The assistance will be helpful because your brand requires you to get clear on:
- Your ideal customer
- Your company’s values
- Your company’s “personality”
- Your vision for your company
- The issues that differentiate your company from your competition
- The main benefits of your products or services
- The ways in which you are better than other companies
- The ways in which other companies are better than you
- The things other companies are doing that you could do be doing too –with your own “twist”
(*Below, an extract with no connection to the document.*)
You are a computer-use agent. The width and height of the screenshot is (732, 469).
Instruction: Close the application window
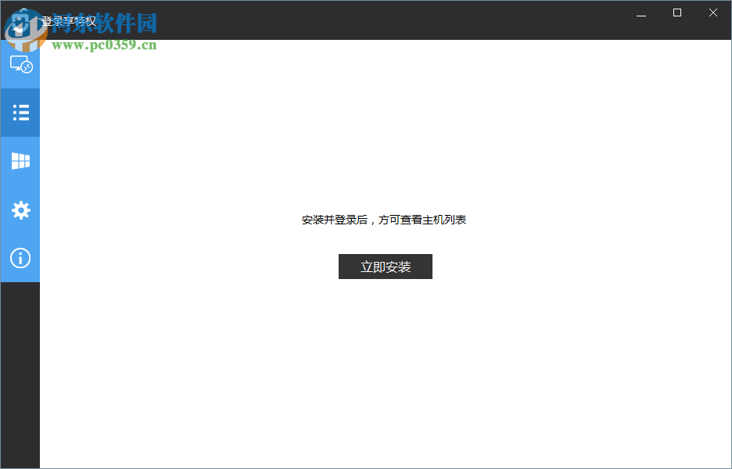click(712, 13)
- The areas of excellence that you don’t tell people about
- Your customer’s values
- The products or services that you want to grow
- The products or services that you should consider dropping
- The products or services your customers love
- The products or services your customers don’t care about
- The aspects of your business that your customers love
- The aspects of your business that your customers wish you would improve
- What you could do to improve your marketing
- The visual imagery that is likely to appeal to your ideal customers
- A lot more other stuff as well
Whew! That’s a lot of information to accumulate, analyse and summarize and it’s easy to get lost in detail. The point of acquiring all that information is so that you can package it up into marketing materials—your logo, your website, your brochures, your online content and anything your company produces to speak for it—that will immediately appeal to your ideal customers and help your brand’s reputation.
If you haven’t looked into all of these issues and came up with a brand that appeals directly to your ideal clients or customers, there is a good chance that you are all over the map in the way you express your company’s value proposition. Here are some of the things that I often see in my work with small businesses:
- There are half a dozen different versions of the company logo floating around on the company’s marketing documents…and the human brain reads inconsistency as unreliability
- Marketing materials were not designed to fit together, so the product brochures look different from the website, which looks different from conference and trade show materials, which looks different from the letterhead, which looks different from the white paper…and the human brain reads inconsistency as unreliability
- Marketing materials talk about the features of a product or service but the benefits (if they are mentioned at all) don’t support the needs of the ideal customer
- Images don’t seem to relate to the needs of interests of the target audience
It’s not the end of the world when this happens—it’s often a pretty common result of the fact that the leadership of a company has been focused on generating revenue the best way it knows how and they’ve been able to do that without worrying about their brand. But there’s no doubt that consistency is important in revenue generation, at all levels, and it’s worth investing in a branding program in order to avoid investing valuable marketing dollars in projects that your target audience won’t care about.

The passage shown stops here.